> 节选原文:
[BZOJ-3572]世界树

Description

给你一棵n个点的树，m次询问。
每次询问给出一些关键点，树上所有的点被距离它最近的关键点管辖，求每个关键点管辖多少点。
n ≤ 300000, m ≤ 300000, Sigma(关键点个数) <= 300000

Solution

这是一道[HNOI2014]的题。
我们可以用上下DP求出每个点被哪些点管辖，时间复杂度是 O(nm)的。
我们考虑建出虚树，建完虚树后用上下DP处理出虚树上每个点被哪些关键点管辖。
然后我们考虑一个关键点可以管辖哪些点。
对于深度比它大的点，一定是它的子树去掉某些子树。对于深度比它小的点，一定是它的某个祖先的子树去掉它。
我们考虑枚举虚树上的每一条边：如果它两端点不被同一个关键点管辖，则倍增找出一个分界点，然后处理答案即可。

Notice

此题细节较多，处理很麻烦。

Code

#include<cmath>
#include<cstdio>
#include<cstring>
#include<iostream>
#include<algorithm>
using namespace std;
#define sqz main
#define ll long long
#define rep(i, a, b) for (int i = (a); i <= (b); i++)
#define per(i, a, b) for (int i = (a); i >= (b); i--)
#define Rep(i, a, b) for (int i = (a); i < (b); i++)
#define travel(i, u) for (int i = head[u]; ~i; i = edge[i].next)

> 所给信息:

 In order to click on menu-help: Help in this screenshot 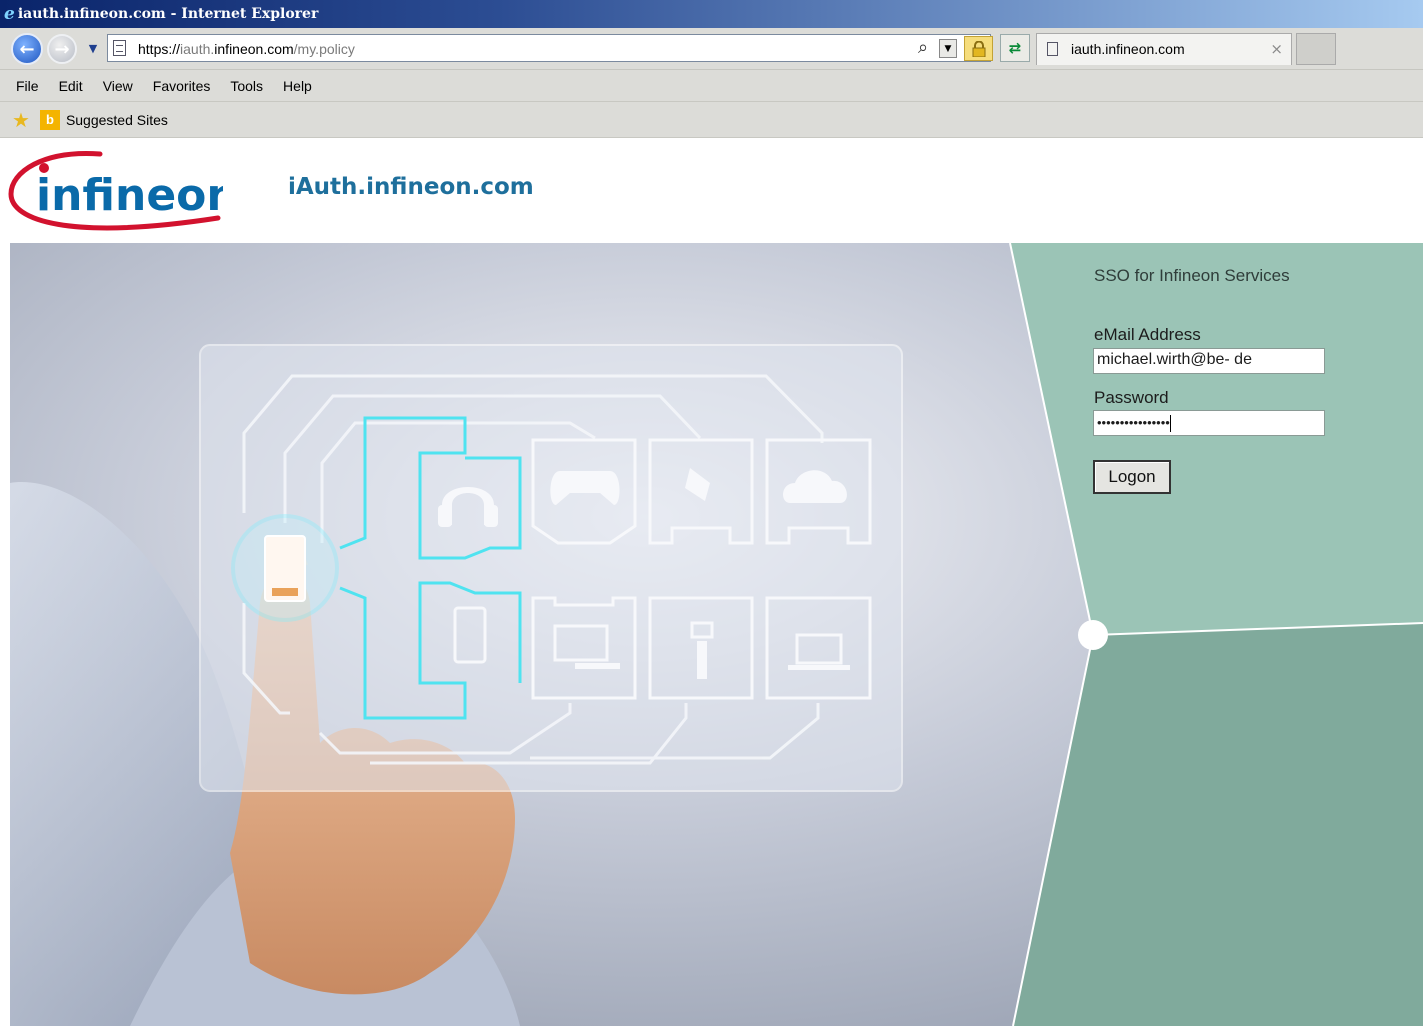, I will do `click(298, 86)`.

> 待办事项: 把上面那篇「世界树」题解从头到尾一字不改地抄一遍。

> 答案:
[BZOJ-3572]世界树

Description

给你一棵n个点的树，m次询问。
每次询问给出一些关键点，树上所有的点被距离它最近的关键点管辖，求每个关键点管辖多少点。
n ≤ 300000, m ≤ 300000, Sigma(关键点个数) <= 300000

Solution

这是一道[HNOI2014]的题。
我们可以用上下DP求出每个点被哪些点管辖，时间复杂度是 O(nm)的。
我们考虑建出虚树，建完虚树后用上下DP处理出虚树上每个点被哪些关键点管辖。
然后我们考虑一个关键点可以管辖哪些点。
对于深度比它大的点，一定是它的子树去掉某些子树。对于深度比它小的点，一定是它的某个祖先的子树去掉它。
我们考虑枚举虚树上的每一条边：如果它两端点不被同一个关键点管辖，则倍增找出一个分界点，然后处理答案即可。

Notice

此题细节较多，处理很麻烦。

Code

#include<cmath>
#include<cstdio>
#include<cstring>
#include<iostream>
#include<algorithm>
using namespace std;
#define sqz main
#define ll long long
#define rep(i, a, b) for (int i = (a); i <= (b); i++)
#define per(i, a, b) for (int i = (a); i >= (b); i--)
#define Rep(i, a, b) for (int i = (a); i < (b); i++)
#define travel(i, u) for (int i = head[u]; ~i; i = edge[i].next)